Democratic voters, for reasons that are debatable, appear to have more reverence for establishment politicians and institutions than Republicans—at least for now. A personality cult has been built around Donald Trump, the president of the United States, but his appeal among the frothing base of the party is baked into his status as an interloper and usurper, a proverbial swamp drainer. He exists to set Washington D.C. on fire to save the working man. That’s the image, at least. The ultimate bull trampling all china shops everywhere. Since Trump is such a noxious figure, Democrats now crave restoration and order, a return to the normalcy of the Obama years, when the president was not such a slovenly menace. These restoration voters were one bedrock of the 2020 Democratic primary. They are the people applauding John Kasich and Mike Bloomberg for telling Trump, impotently, to go to hell. They are the voters under the MSNBC spell, convinced that every malady known to humankind can be traced to the Orange Menace in the Oval Office. They were enraptured by Russiagate and Ukrainegate; they were sure Robert Mueller was going to chase Trump from office and lock him in prison before the 2018 midterms. They are willing to describe George W. Bush as a nice man who paints. Largely, they are drawn to a different kind of cult, politics as personality, attractive, witty men and women with Ivy League pedigrees gravely guiding domestic and foreign policy from the D.C. citadel, life as an Aaron Sorkin teleplay. They listen to Pod Save America and they love that Pete Buttigieg can speak Norwegian. They shopped around for presidential candidates not named Bernie Sanders. Settling, with a light sigh, they cast votes en masse for Joseph R. Biden Jr. They’re starting hope their new hunk, Andrew Cuomo, will run for president someday.

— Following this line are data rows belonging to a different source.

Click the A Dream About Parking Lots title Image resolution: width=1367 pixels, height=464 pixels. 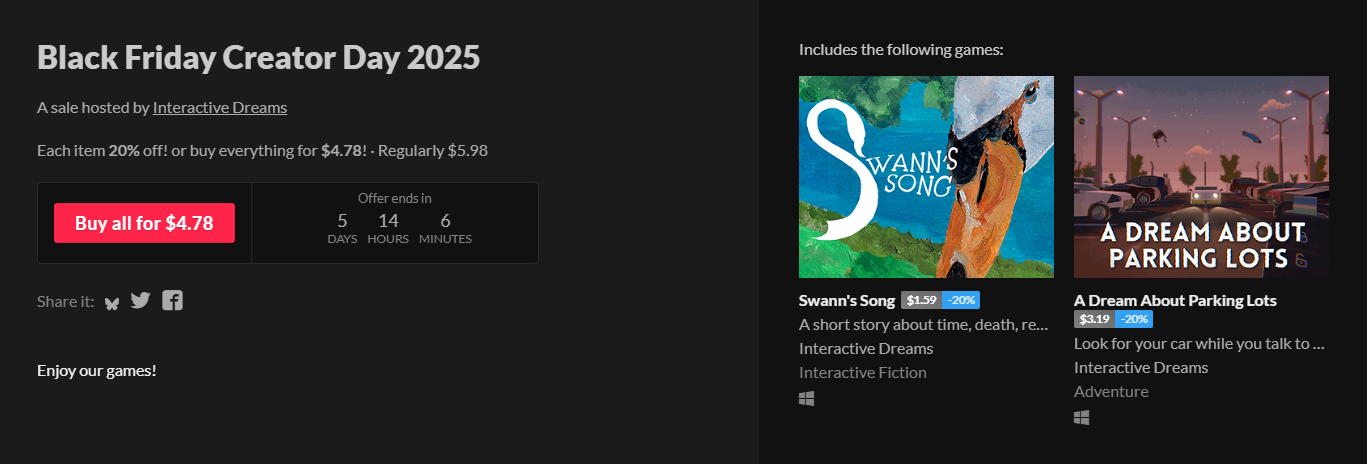click(x=1175, y=300)
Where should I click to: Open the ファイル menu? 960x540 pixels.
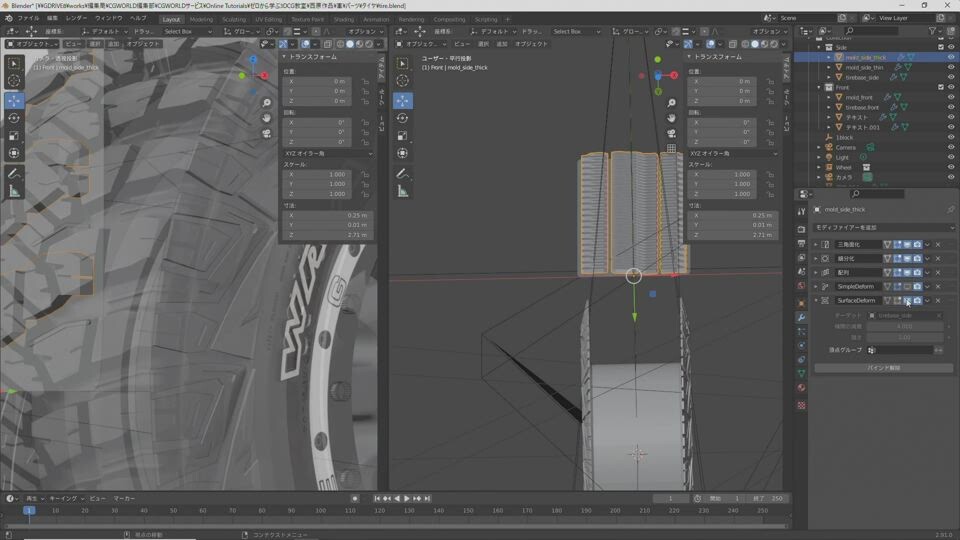point(28,18)
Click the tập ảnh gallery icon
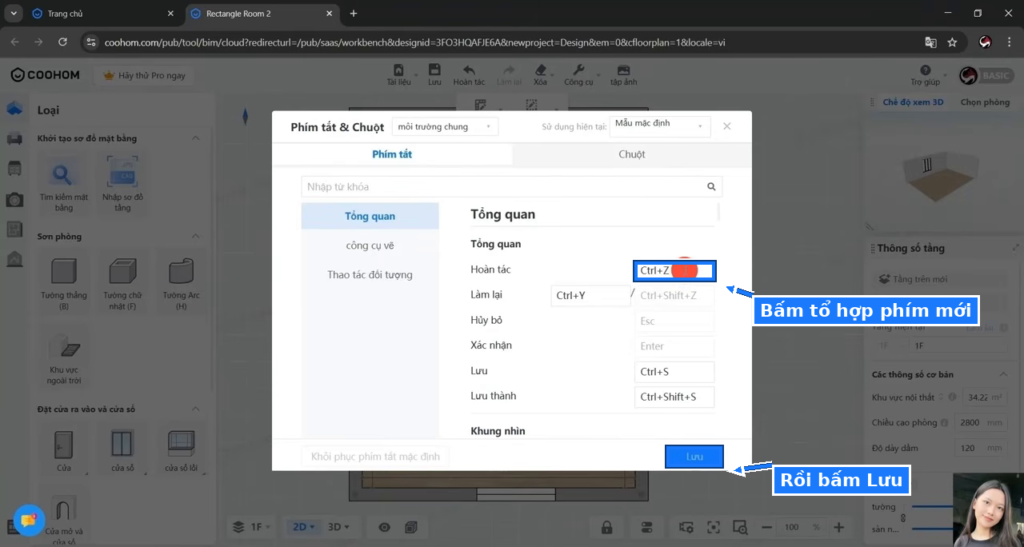Screen dimensions: 1024x547 [624, 70]
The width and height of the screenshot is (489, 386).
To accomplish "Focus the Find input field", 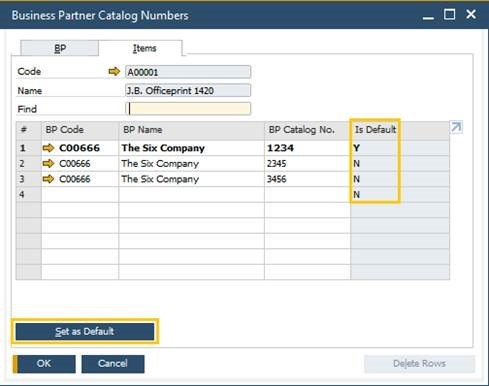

The Democratic Convention, really, is for them. This is their time. This is the political season in which #resistance might be enough, all factions of the Democratic Party united to defeat Trump, the future nothing more than a vague nirvana in which presidential tweets do not make news. In this moment, policy does not matter. Few people can really say what Biden wants to do or explain, with any conviction, why they will vote for him beyond that he is not named Donald John Trump. But, barring yet more horrific turns from COVID-19 or a catastrophic failure of the Post Office (all possible), they will be voting in November. Hatred can be as motivating as love.